Darwin, a 7-month-old rhesus macaque, made worldwide headlines and generated countless internet memes on Sunday after it was spotted monkeying around the parking lot of a Toronto Ikea store clad in a diaper and a shearling coat. The "smart monkey," as local police dubbed Darwin, somehow managed to free himself from his crate and then exit the car he was in while owner Yasmin Nakhuda, a real estate attorney, shopped in the store.
Owning monkeys is illegal in Toronto and animal control authorities confiscated Darwin and sent him to live coatless in the Story Book Farm Primate Sanctuary in Sunderland, Ontario. Sanctuary president Sherri Delaney told CBC that young Darwin would be paired up with a "motherly" monkey.
Nakhuda told the Toronto Star that Darwin has grown very attached to her ever since she babysat him one day and that he deserved to be returned to her custody.
"It was a babysitting experience that turned into a fatal attraction and put me where I am," Nakhuda said. She added that Darwin rarely left her side.
"He always had to be within my view," she told the Star, adding that he would "get into a panic attack" as soon as he lost sight of her.
"I know he cannot live without me," Nakhuda told CityNews. "And everyone who knows Darwin can vouch for this. He needs his mother like a child needs his mother."
Nakhuda posted YouTube videos of Darwin's daily life with her, including clips of the monkey brushing his teeth, dressing up as the Devil for Halloween and monkeying around in his owner's office.
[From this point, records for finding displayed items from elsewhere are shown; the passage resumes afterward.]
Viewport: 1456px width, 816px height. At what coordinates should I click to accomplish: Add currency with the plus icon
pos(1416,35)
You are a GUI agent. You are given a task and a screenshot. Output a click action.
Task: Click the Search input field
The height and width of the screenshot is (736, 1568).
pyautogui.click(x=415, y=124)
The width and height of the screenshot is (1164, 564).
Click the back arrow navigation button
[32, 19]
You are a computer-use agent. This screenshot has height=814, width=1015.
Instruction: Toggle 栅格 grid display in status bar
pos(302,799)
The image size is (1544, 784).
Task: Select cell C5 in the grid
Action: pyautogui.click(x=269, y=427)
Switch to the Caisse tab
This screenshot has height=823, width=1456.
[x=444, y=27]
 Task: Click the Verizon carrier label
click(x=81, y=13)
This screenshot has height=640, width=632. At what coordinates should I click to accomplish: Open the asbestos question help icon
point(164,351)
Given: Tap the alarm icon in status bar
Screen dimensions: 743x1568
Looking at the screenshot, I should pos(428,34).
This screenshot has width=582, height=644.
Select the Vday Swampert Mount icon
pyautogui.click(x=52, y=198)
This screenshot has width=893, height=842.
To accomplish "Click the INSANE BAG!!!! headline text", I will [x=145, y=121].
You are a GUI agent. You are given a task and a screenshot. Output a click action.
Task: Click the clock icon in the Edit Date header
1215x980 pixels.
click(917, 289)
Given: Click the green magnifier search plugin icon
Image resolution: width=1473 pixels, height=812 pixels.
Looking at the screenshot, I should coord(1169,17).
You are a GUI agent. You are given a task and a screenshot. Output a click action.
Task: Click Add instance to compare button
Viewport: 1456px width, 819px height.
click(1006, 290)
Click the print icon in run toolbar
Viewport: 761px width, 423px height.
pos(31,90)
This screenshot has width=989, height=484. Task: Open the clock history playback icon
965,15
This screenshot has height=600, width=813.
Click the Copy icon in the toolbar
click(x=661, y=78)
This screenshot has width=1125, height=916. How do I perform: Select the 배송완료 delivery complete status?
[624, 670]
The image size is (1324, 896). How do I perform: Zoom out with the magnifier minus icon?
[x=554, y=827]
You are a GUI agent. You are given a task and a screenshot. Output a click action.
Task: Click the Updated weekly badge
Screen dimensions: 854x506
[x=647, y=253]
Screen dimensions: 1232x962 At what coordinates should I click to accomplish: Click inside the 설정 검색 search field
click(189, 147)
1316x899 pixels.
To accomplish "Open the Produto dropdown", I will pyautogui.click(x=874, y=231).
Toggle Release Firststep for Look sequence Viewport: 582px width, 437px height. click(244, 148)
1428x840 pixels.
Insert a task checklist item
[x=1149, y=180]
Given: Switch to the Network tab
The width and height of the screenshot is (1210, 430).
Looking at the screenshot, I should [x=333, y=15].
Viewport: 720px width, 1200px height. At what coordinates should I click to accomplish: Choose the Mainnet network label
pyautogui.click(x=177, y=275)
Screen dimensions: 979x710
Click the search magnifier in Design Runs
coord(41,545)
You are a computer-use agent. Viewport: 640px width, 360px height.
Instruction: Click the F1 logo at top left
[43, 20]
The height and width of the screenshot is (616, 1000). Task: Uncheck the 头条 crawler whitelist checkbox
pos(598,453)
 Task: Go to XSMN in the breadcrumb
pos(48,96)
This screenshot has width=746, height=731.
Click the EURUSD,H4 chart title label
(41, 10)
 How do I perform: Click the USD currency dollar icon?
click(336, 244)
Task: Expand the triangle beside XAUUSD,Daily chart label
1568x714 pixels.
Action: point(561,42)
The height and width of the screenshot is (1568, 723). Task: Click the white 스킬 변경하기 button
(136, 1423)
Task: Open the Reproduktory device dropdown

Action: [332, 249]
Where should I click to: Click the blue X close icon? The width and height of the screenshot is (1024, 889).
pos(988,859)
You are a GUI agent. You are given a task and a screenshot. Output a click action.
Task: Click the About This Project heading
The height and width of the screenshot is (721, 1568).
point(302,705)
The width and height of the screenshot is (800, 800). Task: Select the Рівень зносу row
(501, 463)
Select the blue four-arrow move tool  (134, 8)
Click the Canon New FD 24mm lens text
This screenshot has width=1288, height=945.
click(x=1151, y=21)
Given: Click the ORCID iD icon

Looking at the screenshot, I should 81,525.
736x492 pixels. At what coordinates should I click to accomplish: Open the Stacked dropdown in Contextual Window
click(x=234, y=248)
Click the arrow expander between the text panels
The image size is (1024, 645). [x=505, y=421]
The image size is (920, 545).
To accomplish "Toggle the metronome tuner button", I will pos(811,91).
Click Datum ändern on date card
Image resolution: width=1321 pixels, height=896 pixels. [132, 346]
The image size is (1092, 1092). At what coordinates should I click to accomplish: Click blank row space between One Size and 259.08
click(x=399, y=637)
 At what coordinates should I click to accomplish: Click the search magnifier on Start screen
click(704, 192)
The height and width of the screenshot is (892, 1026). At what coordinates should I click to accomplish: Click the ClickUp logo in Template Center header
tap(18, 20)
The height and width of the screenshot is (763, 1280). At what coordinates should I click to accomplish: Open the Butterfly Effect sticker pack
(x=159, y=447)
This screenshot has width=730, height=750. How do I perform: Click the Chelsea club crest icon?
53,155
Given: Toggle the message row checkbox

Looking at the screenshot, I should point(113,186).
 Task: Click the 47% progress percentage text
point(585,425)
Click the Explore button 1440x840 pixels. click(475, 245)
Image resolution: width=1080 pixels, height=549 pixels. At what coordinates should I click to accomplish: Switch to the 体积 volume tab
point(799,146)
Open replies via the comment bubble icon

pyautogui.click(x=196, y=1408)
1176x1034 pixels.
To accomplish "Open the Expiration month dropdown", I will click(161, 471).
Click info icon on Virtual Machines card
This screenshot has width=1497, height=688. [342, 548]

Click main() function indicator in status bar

"He is more than a handful," Nakhuda wrote in the video comments. "[He] needs to be baby bottle fed nighttime and [he] needs at least 3 diaper changes a day."
"He has to be with me all the time which means he goes with me to the office, sleeps with me, eats with me, showers with me, goes shopping with me," she wrote.
Nakhuda says that she at least wants to be part of Darwin's transition to his new home at Story Book Farm. She is concerned about his well-being since he has shown signs of disliking other monkeys.
Mary Lou Leiher, a spokeswoman for animal services, said that other than being stressed out, Darwin was doing fine. Sanctuary president Sherri Delaney said Nakhuda would be allowed to visit Darwin once he got settled in at his new home.
Nakhuda was fined $240 for illegally owning the monkey. She has consulted an attorney to see if she may be able to regain custody of Darwin.